Transnational convergence
Evidence of the new convergence typical of the Fourth Wave abounds today. A clear example occurred in June 2025, when a court in Chile convicted two Chinese citizens, an Albanian, and a Peruvian for trafficking cocaine from Valparaíso to Rotterdam, Netherlands. A few days later, in a joint operation with Italian and British police, Colombian authorities arrested in Santa Fe de Bogotá Giuseppe Palermo, one of the bosses of the powerful Calabrian mafia, the ‘Ndrangheta.
These events constitute clear signs of the new and dangerous convergences of transnational organized crime in Latin America. Extra-regional actors have forged unprecedented alliances, building global superstructures in coordination with regional and national criminal groups that control territories and strategic infrastructures.

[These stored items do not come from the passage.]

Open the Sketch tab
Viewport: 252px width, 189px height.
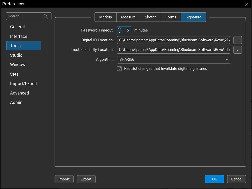pyautogui.click(x=150, y=17)
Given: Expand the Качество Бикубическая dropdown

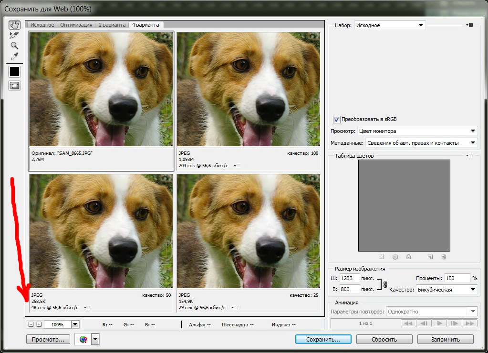Looking at the screenshot, I should point(446,290).
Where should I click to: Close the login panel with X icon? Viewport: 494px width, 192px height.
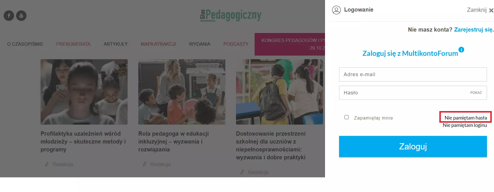pyautogui.click(x=491, y=10)
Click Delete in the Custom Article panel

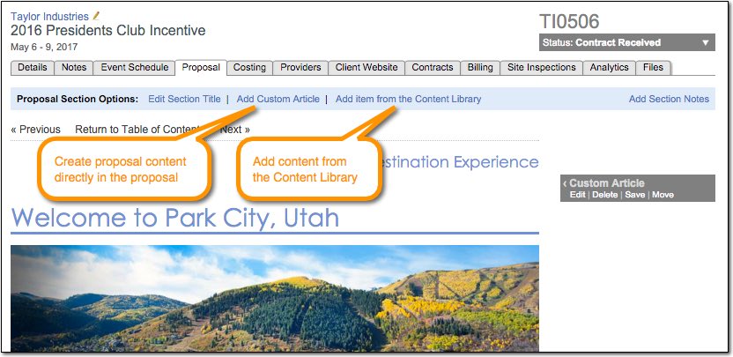604,195
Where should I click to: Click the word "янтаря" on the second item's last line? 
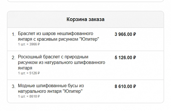click(x=25, y=68)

Another paradigmatic example occurred in March 2025. A team of prosecutors in Arica, Chile secured a court conviction against 34 members of the criminal gang Tren de Aragua for multiple acts of violence and homicide. This group, born in Venezuela and now operating regionally, represents a particularly dangerous phenomenon: a variant of TCO known as Risk Exo-Criminality (ECR).
Less democracy, more authoritarianism
The other side of the weakening of democratic states is the rise of ideologically agnostic authoritarianism. It stays in power using transnational organized crime groups as instruments of state policy. The most notable case was the alliance of the Bolivarian countries (Venezuela, Bolivia, Ecuador, Nicaragua, Cuba) with the FARC when the guerrilla group was the world’s largest cocaine producer.

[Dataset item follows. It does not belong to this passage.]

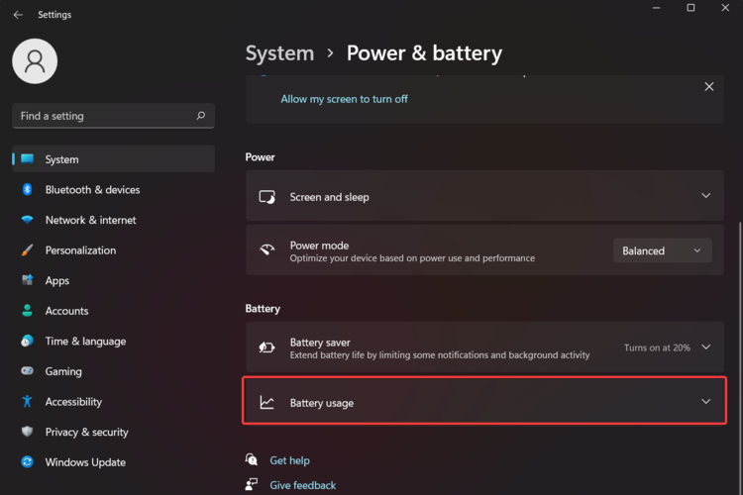Click the user profile avatar
The width and height of the screenshot is (743, 495).
click(x=35, y=61)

Among the authoritarian states defined by such alliances today are Venezuela, Nicaragua, and El Salvador. Each follows the same model of authoritarian consolidation despite some self-defining as “left” and others as “right.” The biggest divide now is not, as in the past, between right and left ideologies, but between participatory and institutional democracy, or authoritarianism in alliance with transnational crime.
Is there a way out?
Latin America cannot remain trapped between criminal violence and the authoritarian illusion that is now spreading in various parts of the region. This model is based on mega-prisons, mass detentions without evidence, collective trials without the right to adequate defense, and censorship of independent media. The solution does not lie in ceding basic rights in exchange for apparent security—as authoritarianism based on the logic of the “internal enemy” proposes—but in building security to protect rights.

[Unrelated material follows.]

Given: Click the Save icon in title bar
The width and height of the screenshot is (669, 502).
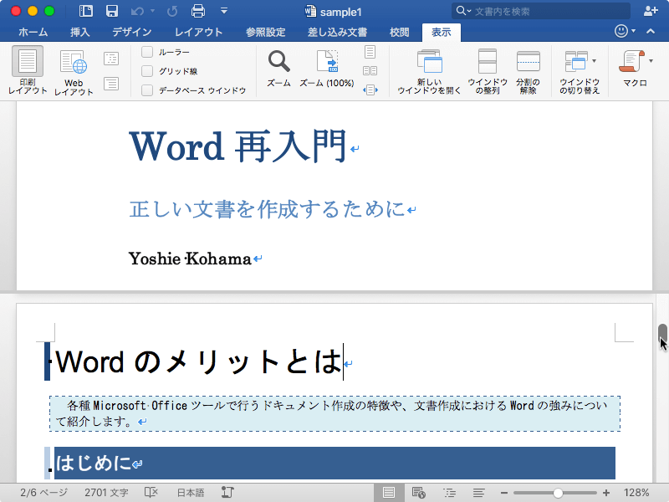Looking at the screenshot, I should click(x=111, y=11).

From this difference derives the future of the region: to advance toward a solid and lasting institutional framework, or fall into increasingly personalistic authoritarianism. Overcoming the authoritarian trap requires democratizing security, making information transparent, empowering communities, reclaiming territories through inclusion, and re-enchanting citizens with a state that works, protects, and is accountable.
As Giovanni Falcone, the Italian judge assassinated by the mafia, warned: “The insolence of organized crime is equal to the absence of the State.” That observation is more valid than ever in Latin America. Where the state is absent, crime occupies the space with power, violence, and empty promises of order. The real solution is not to resign ourselves to this substitution, but to rebuild state legitimacy through efficiency, transparency, and the protection of citizens’ rights.